El día en que le pregunté al hombre por los cadáveres y el hombre, sin mirarme, dijo santería, la playa estaba limpia de sargazos y el aire cristalino. Yo le había contado que unas semanas atrás, tarde en la tarde, me distraía “espiando ” la arena, con el mar solo de fondo sonoro, cuando vi las manzanas y las margaritas. Alrededor de ellas la arena estaba lisa, pulida, y el agua estiraba los pétalos y daba brillo a las frutas, dejando siluetas de espuma. Lo que vi después, en el recodo que está justo antes de la casa del hombre fue un animal grande, blanco cuadrúpedo. La pelambre mojada le daba un aire triste, de niño atacado por la lluvia, más triste que su cuerpo decapitado. La cabeza no estaba cerca del cadáver, ni en los alrededores visibles. Una sensación igualmente incompleta y absurda, el no poder precisar qué había sido aquel cuerpo despojado. No había huellas de sangre, lo que distinguía más al animal de los restos de un cuerpo que alguna vez tuvo vida, y lo acercaba a la percepción de un peluche maltratado. Empezaba a hincharse. Me alejé ante el espanto, no era posible acercarse un paso más, ver los detalles del tronco cercenado, el miedo de que la perra mansa que me acompañaba recordara un mundo de razones salvajes.

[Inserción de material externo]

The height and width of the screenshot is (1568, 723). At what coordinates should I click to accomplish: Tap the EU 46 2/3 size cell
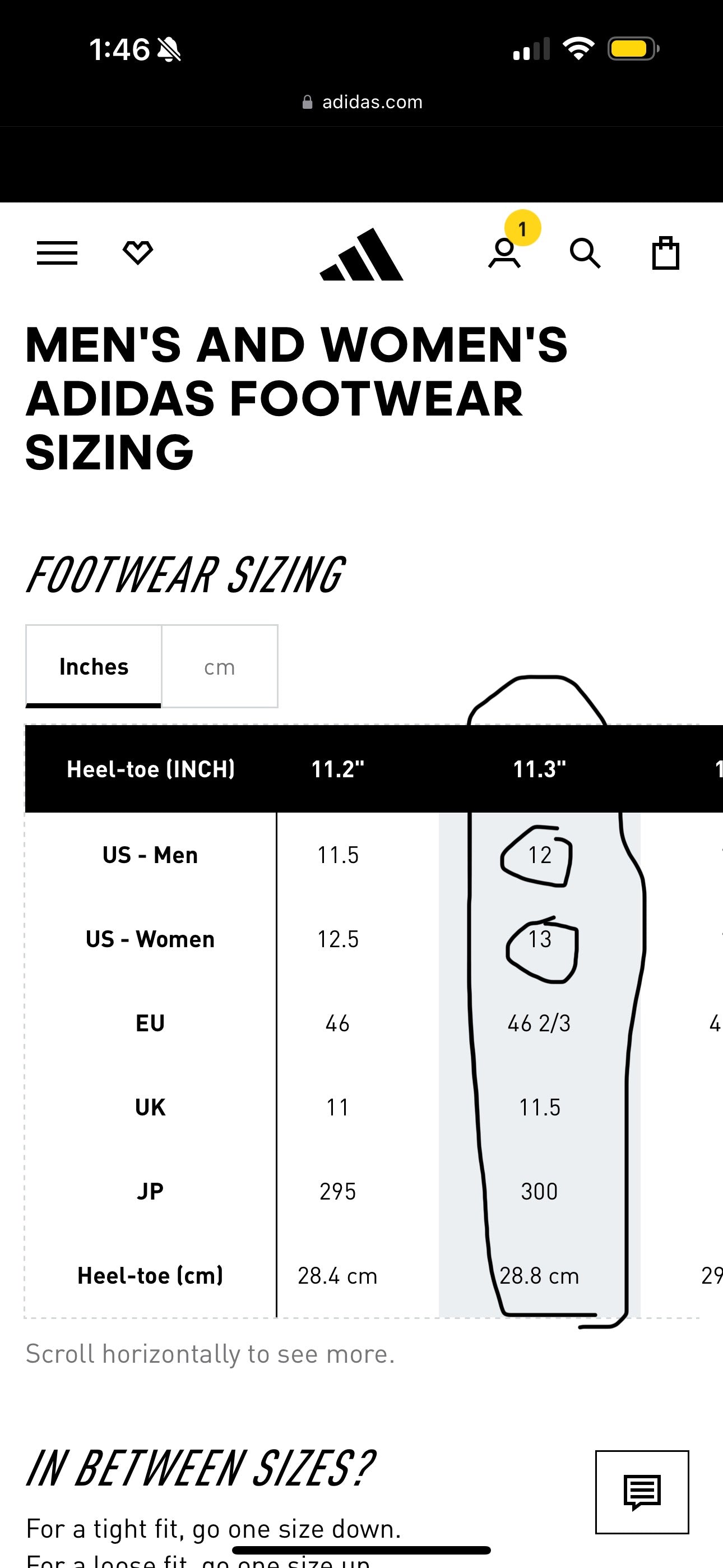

Al retroceder me di cuenta de que habíamos pasado, sin verlas, junto a dos gallináceas grandes, blancas, decapitadas. No había rastros de sangre. No olvidó las patas encogidas asociables a los pies de las mujeres orgásmicas de ciertos grabados japoneses.
“Santería”, dijo el hombre, cuando le mencioné los cadáveres decapitados que alguien había abandonado allí, tan cerca de su casa. Se me ocurrió preguntarle qué pasaba con los cuerpos en descomposición, si los devoraban los animales realengos o los pájaros de rapiña. Añadí que aquello era un falta de respeto, una desconsideración para los vecinos y paseantes. Él no me miró cuando dijo que eran restos de sacrificios realizados en altamar, y que las olas los arrastraban a la orilla. Él había enterrado algunos. Meses más tarde me comentó un amigo que dejar cuerpos en la playa es un disparate y una afrenta al mar, pues el mar es el origen de todo. Además, la diosa del mar no gusta de gallinas, sino de patos.
Los cadáveres de las ceremonias, las frutas, son frecuencias anteriores a los vecinos que construyeron en la zona marítimo terrestre y a sus perros domésticos que se distinguen de los sarnosos perseguidos, y que cuidan los olores de las casas que a veces huelen a sangre de aves y mamíferos. Me ha tocado en suerte encontrar los restos de un misterio. La sangre ausente de los animales sacrificados ocupa el lugar que le es propio, como privilegio de unas fuerzas semejantes al insomnio que raya en la locura, tan desorbitadas, que no aceptan ofrendas vegetales.